- _REQUIREMENTS_
Copy the data below word for word, leaving out the pictures.

- _MATERIAL FOR THIS EXERCISE_
****

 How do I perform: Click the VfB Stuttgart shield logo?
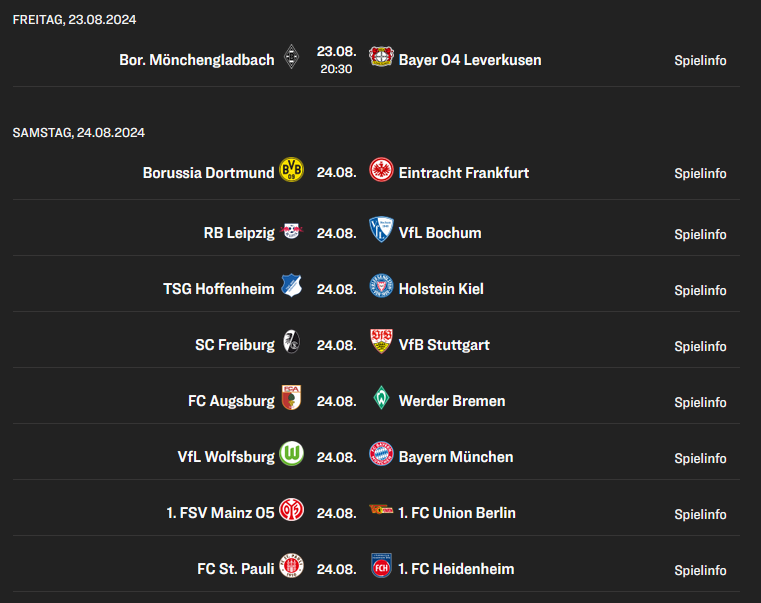[x=381, y=341]
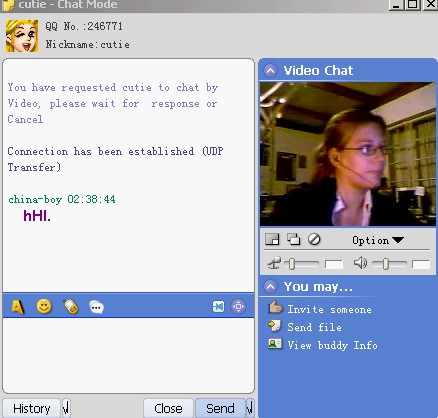This screenshot has width=438, height=418.
Task: Click the overlapping windows video icon
Action: [x=293, y=239]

****

- _TASK SOLUTION_
 How do I perform: Click the VfB Stuttgart shield logo?
[x=381, y=341]
This screenshot has width=438, height=418.
Task: Click the overlapping windows video icon
Action: [x=293, y=239]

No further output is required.